What I know for sure is were it my child I’d want several opinions… (and not from Dr. Google)
Thank you for this information. I will check with her concussion specialist and ask about this treatment. Ally did have a CINE MRI where it did show a significant blockage of the CSF flow and my understanding is this was due to the Chiari. We have had a second opinion, both from neurosurgeons. Our Chiari specialist says yes surgery after the CINE MRI and the other one says no surgery, but offers no other alternative. Everyone has an opinion and we have requested a referral to another peds neurosurgeon, but we are not sure that he will see us before the 27th of this month.

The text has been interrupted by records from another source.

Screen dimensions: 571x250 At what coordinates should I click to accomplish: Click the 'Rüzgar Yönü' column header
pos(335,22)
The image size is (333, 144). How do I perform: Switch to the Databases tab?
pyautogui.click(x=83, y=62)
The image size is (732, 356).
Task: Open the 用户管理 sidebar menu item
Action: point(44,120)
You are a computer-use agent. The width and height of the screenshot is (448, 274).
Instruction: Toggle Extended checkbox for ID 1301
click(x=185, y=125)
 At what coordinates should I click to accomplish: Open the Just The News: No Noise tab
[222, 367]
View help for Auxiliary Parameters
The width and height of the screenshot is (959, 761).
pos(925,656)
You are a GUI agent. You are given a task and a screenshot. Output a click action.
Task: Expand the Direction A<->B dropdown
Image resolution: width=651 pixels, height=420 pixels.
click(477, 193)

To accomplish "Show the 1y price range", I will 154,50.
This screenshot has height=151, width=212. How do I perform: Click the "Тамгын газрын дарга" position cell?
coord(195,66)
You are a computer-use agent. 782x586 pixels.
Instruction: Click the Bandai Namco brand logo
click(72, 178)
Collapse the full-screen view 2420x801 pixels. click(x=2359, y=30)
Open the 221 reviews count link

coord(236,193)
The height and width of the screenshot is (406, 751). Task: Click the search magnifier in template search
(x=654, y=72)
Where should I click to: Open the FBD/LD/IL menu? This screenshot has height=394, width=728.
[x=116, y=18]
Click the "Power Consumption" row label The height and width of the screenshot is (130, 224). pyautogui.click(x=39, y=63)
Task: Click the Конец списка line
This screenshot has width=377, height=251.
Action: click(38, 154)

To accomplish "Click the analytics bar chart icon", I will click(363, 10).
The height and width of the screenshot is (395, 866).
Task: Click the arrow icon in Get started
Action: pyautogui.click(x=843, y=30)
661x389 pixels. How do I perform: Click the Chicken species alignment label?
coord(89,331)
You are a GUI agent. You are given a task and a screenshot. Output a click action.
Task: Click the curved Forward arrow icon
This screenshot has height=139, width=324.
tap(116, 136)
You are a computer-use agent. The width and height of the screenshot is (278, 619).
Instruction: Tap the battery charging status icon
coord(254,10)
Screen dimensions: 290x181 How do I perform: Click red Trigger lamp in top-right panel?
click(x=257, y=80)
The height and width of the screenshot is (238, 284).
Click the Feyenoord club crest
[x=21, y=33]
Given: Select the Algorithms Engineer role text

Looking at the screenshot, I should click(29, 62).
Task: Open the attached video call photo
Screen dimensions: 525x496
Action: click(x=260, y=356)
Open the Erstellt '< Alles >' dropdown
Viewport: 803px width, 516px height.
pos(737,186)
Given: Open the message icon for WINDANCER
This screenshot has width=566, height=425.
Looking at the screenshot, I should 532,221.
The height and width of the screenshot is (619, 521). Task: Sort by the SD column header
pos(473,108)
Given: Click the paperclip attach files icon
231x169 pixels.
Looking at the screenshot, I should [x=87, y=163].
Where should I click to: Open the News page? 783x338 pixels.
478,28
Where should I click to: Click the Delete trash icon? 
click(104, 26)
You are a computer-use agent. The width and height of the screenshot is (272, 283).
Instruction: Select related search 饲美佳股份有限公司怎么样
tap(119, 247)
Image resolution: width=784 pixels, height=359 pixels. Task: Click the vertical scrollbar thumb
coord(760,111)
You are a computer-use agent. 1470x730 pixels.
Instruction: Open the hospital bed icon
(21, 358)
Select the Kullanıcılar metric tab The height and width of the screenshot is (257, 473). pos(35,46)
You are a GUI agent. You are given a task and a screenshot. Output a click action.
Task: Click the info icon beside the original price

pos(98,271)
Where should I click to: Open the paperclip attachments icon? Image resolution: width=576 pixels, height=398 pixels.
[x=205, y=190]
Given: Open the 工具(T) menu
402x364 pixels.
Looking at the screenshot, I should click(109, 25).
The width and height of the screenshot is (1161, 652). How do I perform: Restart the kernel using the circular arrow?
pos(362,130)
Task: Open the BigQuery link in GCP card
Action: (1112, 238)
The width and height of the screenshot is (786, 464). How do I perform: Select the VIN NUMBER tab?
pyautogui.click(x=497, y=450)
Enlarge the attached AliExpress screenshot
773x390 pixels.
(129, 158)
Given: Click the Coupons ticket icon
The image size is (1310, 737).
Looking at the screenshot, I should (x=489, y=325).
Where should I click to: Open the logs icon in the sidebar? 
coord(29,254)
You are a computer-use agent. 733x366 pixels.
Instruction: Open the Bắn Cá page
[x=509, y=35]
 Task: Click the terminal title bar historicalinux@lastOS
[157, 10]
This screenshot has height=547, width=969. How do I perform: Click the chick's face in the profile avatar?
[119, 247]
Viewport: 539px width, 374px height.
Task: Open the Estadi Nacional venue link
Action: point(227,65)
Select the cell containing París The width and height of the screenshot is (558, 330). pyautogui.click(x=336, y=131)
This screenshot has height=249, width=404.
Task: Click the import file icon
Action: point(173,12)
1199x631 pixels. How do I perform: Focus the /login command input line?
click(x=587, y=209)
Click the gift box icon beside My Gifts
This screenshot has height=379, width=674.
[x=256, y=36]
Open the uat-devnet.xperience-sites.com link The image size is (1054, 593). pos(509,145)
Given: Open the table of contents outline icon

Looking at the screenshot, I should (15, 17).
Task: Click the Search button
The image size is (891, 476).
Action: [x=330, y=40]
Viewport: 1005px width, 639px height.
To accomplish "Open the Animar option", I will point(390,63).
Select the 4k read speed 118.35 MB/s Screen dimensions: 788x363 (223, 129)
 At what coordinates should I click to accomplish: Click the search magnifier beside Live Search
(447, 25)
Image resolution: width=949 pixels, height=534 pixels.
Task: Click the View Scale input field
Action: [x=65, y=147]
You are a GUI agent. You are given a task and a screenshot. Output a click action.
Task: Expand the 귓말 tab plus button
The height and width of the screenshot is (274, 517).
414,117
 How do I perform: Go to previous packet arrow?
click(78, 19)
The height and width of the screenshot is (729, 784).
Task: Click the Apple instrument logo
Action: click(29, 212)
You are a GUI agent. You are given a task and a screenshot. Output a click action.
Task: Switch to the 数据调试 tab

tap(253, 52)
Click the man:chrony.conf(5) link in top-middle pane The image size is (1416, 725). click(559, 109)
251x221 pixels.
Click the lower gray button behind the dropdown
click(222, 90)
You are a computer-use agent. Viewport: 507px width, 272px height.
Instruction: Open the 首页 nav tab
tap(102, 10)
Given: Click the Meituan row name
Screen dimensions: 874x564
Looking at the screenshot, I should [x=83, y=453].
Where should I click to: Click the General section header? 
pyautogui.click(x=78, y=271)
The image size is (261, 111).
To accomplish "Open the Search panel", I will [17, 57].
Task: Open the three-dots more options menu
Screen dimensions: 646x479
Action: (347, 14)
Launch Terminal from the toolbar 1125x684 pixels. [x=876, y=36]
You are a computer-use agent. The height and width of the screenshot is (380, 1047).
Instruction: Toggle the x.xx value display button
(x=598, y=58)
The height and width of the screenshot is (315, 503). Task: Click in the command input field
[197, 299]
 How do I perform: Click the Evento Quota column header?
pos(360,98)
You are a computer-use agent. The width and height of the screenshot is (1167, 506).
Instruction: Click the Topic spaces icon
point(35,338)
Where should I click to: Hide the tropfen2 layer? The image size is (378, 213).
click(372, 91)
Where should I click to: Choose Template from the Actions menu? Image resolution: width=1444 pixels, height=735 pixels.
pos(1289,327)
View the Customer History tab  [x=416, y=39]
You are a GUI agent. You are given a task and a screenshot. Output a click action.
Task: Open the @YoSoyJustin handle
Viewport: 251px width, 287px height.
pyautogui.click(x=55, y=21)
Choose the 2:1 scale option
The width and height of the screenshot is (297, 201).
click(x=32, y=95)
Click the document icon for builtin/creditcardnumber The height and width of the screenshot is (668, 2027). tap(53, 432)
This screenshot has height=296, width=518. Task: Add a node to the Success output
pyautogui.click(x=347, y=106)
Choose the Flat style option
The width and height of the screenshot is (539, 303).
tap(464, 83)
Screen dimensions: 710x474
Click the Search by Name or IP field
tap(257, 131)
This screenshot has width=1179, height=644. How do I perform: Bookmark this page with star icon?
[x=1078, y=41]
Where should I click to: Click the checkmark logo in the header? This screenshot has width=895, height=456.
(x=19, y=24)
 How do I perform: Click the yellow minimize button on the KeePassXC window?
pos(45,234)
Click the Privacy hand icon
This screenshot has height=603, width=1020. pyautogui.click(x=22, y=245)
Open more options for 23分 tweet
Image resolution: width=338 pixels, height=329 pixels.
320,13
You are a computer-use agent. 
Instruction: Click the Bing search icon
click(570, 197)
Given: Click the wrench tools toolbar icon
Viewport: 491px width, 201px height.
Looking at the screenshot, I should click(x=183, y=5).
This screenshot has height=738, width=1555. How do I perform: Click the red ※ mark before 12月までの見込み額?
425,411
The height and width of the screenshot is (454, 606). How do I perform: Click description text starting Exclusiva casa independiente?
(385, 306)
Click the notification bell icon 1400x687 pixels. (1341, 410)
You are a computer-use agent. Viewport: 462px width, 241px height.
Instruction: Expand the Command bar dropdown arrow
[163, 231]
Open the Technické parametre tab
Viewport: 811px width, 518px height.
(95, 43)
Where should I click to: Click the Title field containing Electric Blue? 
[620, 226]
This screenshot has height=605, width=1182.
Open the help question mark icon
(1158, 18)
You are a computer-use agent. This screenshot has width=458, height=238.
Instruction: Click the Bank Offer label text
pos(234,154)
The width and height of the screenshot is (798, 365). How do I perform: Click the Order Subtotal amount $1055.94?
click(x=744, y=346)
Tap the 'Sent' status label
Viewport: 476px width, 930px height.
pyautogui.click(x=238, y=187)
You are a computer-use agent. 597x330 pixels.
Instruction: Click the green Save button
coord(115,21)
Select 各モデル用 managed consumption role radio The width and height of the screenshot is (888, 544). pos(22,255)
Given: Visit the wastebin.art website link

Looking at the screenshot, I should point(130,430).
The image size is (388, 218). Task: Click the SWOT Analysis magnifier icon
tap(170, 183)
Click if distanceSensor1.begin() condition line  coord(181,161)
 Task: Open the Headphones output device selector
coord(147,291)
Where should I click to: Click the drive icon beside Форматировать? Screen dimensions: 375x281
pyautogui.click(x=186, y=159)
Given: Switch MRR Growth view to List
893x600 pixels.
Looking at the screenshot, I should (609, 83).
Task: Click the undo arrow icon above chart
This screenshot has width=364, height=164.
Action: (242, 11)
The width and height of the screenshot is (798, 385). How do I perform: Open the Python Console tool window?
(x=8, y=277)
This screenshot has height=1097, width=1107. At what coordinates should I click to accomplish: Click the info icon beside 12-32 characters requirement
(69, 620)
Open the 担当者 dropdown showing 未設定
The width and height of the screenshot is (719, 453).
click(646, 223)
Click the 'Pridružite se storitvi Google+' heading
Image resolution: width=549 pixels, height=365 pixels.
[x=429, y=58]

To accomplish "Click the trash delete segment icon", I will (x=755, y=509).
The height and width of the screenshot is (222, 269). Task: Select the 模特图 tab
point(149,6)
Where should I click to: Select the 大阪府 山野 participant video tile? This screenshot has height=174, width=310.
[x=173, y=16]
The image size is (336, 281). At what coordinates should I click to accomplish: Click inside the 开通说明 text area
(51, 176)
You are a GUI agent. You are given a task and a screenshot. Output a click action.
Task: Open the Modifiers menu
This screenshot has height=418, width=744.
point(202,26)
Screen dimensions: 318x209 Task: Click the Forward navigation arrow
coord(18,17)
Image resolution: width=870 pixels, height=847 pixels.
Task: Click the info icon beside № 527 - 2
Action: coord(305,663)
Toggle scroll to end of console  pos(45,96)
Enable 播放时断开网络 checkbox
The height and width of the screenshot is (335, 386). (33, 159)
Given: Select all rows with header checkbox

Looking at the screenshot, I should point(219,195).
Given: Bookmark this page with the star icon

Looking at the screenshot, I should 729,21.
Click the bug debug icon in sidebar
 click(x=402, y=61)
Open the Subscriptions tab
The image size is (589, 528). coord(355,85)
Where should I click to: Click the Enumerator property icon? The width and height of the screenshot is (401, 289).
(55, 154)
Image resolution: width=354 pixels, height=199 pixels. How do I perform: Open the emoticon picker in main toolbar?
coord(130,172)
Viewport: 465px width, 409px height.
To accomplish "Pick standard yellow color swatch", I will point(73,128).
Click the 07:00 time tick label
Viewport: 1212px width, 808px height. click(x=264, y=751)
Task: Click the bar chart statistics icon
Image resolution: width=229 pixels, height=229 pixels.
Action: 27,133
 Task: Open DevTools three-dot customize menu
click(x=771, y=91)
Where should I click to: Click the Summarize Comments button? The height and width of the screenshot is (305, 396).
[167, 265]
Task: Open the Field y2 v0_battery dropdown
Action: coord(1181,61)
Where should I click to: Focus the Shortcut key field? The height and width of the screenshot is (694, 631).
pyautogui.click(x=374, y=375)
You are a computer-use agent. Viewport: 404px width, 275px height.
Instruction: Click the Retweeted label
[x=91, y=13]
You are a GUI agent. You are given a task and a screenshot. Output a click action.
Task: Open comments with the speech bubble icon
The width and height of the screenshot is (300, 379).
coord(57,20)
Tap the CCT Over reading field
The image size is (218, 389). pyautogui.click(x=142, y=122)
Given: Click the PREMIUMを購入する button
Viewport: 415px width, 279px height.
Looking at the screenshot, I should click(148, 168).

Our daughter is pro surgery as she just wants to feel better. My husband and I are just really struggling with this decision and were hoping for some more insight from people who have had the surgery or decided not to have the surgery.
Recommending surgery based on a Cine MRI is HIGHLY suspect. There are numerous reasons why. But unless they did the study Vertically AND horizontally and compared the two flows, the cine is worthless. If they did both all a “positive” study indicates is that an actual flow study should be done. Now it may be different in Canada but the Cine Studies in the US were generally done by the “Chiari Centers” (most have shut down and/or docs “retired”) for the sole purpose of selling surgery and given the whole thing a bad smell.
I’ll give you some unsolicited parenting advice. MOST 15 year-olds can sound very convincing and very sure of themselves. But at the same time there are very few who think things through enough to understand what the real consequences of their decisions can be. Its not them or their parents, “their wiring just isn’t finished yet” 15 year olds with health problems are even tougher. Never met one YET who didn’t truly believe that there isn’t a solution for everything. So while you want her very involved and very informed all the way all the way along as she should be, I’d trust a mothers intuition over a teens almost every time. You are clearly a great parent, well informed and truly looking for the best for your daughter.Hang in there. BTW my colleague Seenie from also from mod support is bound to be along. She knows teen girls so ask away. She has been invaluable to me with mine (this is our second litter - grandaughters, both with severe health issues)
Seenie here! I heard my name … I can always count on my colleague TJ.
It’s true about the teenage girls. I never had any of my own, but I did have everybody else’s. I was a home ec teacher for a lot of my career, and I also did a lot of counselling. At my advanced age, that adds up to a lot of girls!
Hang out here, tkbs, and hang in there.
That Old Seenie from ModSupport
Hi I have not logged in for a while and just saw your post. We are also in Ontario and my 14 year old has had a few chiari surgeries. Did you go ahead with surgery? If so how is she feeling?
We did go ahead with surgery. We only had it done on Wednesday. So far everything has gone as expected. She is at McMaster and recovering.
Sounds like based on your comments that you made a very informed and thoughtful decision to proceed with surgery and I am sure the right decision for your daughter. I hope the recovery continues to go smoothly!